**Task directions**
Copy out, precisely as given, the lines from the line with "Identify the click" to the end of the entries that follow.

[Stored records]
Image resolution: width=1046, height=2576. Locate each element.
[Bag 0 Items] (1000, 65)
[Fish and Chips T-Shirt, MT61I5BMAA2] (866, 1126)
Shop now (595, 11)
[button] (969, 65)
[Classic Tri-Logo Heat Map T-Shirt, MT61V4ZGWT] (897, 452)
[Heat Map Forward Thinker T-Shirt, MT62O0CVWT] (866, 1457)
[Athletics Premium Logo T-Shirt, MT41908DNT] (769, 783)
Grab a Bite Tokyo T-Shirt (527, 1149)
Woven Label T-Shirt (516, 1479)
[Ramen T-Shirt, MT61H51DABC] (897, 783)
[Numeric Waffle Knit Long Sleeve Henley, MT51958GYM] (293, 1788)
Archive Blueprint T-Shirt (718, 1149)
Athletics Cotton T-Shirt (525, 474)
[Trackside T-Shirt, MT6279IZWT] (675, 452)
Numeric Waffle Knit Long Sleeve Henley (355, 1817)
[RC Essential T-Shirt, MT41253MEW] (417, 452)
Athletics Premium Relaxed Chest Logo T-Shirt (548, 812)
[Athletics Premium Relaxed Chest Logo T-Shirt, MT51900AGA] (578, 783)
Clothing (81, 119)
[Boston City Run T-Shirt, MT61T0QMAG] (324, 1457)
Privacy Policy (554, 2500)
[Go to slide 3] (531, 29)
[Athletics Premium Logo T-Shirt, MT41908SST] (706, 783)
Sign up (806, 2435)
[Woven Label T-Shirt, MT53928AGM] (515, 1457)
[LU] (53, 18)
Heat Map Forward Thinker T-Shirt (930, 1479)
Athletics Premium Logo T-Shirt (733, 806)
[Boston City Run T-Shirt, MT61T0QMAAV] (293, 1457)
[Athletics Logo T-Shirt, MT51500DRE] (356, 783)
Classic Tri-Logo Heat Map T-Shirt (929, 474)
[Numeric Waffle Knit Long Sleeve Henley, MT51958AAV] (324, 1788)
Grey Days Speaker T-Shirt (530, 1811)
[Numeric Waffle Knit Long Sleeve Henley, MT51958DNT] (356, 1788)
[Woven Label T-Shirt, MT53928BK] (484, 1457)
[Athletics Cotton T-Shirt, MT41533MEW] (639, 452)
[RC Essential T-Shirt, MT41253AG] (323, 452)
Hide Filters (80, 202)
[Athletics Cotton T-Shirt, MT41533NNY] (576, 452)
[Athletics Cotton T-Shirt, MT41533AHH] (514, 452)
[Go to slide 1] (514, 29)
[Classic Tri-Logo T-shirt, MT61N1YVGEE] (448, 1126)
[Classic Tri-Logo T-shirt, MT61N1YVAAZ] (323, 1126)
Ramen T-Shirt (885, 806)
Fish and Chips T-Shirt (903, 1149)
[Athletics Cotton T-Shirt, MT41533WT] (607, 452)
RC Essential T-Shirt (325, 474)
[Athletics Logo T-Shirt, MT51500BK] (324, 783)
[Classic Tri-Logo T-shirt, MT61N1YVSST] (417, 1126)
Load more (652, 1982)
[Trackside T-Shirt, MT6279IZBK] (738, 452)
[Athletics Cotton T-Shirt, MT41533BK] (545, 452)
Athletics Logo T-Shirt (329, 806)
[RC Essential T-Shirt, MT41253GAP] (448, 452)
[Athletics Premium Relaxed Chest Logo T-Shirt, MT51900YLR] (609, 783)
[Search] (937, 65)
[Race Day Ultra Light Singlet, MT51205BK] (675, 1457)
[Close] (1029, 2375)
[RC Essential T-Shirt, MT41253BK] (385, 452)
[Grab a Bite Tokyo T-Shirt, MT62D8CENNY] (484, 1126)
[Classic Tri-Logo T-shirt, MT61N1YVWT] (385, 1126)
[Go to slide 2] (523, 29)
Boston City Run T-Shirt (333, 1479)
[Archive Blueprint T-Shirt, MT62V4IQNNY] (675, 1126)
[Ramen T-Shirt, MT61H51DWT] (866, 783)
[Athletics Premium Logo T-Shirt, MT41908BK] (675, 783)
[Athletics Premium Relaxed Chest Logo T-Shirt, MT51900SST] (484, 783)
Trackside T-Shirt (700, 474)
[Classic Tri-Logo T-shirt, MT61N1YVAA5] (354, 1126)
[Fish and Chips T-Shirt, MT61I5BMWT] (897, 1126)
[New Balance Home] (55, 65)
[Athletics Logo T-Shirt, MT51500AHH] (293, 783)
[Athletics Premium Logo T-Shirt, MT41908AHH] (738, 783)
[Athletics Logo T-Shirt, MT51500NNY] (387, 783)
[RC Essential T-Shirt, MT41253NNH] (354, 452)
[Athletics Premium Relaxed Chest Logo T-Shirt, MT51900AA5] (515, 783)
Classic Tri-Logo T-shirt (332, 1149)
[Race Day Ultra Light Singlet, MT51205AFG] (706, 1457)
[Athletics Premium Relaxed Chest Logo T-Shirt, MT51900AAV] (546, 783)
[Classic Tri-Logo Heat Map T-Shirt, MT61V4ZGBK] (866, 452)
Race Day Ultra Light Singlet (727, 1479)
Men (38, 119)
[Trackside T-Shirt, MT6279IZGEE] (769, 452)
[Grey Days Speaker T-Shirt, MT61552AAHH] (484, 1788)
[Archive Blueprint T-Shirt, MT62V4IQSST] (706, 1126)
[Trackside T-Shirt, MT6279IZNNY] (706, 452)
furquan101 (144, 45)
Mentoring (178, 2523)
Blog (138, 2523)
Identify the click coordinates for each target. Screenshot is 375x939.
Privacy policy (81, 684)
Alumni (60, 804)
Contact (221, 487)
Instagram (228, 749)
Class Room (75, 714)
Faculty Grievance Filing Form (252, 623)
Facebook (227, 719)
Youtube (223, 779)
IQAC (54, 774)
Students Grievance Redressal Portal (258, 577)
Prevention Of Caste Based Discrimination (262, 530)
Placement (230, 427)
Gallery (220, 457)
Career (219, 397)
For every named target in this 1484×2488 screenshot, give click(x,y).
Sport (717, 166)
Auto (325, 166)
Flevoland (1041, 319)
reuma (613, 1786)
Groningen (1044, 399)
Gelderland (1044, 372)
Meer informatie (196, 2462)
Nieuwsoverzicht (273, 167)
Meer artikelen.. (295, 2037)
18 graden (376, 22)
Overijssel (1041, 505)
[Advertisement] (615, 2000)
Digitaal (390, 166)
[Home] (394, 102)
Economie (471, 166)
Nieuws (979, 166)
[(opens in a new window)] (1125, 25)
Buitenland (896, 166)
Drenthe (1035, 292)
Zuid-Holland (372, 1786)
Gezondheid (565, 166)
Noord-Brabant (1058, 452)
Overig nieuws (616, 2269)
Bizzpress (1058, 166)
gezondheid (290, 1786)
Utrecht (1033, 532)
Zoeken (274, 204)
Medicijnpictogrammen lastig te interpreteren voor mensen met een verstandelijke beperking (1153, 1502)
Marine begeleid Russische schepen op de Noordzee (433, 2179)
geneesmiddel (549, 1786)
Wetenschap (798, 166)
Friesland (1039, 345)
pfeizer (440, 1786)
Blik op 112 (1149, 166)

**Solution to this exercise**
Identify the click coordinates for each target. Screenshot is 375x939.
Privacy policy (81, 684)
Alumni (60, 804)
Contact (221, 487)
Instagram (228, 749)
Class Room (75, 714)
Faculty Grievance Filing Form (252, 623)
Facebook (227, 719)
Youtube (223, 779)
IQAC (54, 774)
Students Grievance Redressal Portal (258, 577)
Prevention Of Caste Based Discrimination (262, 530)
Placement (230, 427)
Gallery (220, 457)
Career (219, 397)
For every named target in this 1484×2488 screenshot, give click(x,y).
Sport (717, 166)
Auto (325, 166)
Flevoland (1041, 319)
reuma (613, 1786)
Groningen (1044, 399)
Gelderland (1044, 372)
Meer informatie (196, 2462)
Nieuwsoverzicht (273, 167)
Meer artikelen.. (295, 2037)
18 graden (376, 22)
Overijssel (1041, 505)
[Advertisement] (615, 2000)
Digitaal (390, 166)
[Home] (394, 102)
Economie (471, 166)
Nieuws (979, 166)
[(opens in a new window)] (1125, 25)
Buitenland (896, 166)
Drenthe (1035, 292)
Zuid-Holland (372, 1786)
Gezondheid (565, 166)
Noord-Brabant (1058, 452)
Overig nieuws (616, 2269)
Bizzpress (1058, 166)
gezondheid (290, 1786)
Utrecht (1033, 532)
Zoeken (274, 204)
Medicijnpictogrammen lastig te interpreteren voor mensen met een verstandelijke beperking (1153, 1502)
Marine begeleid Russische schepen op de Noordzee (433, 2179)
geneesmiddel (549, 1786)
Wetenschap (798, 166)
Friesland (1039, 345)
pfeizer (440, 1786)
Blik op 112 (1149, 166)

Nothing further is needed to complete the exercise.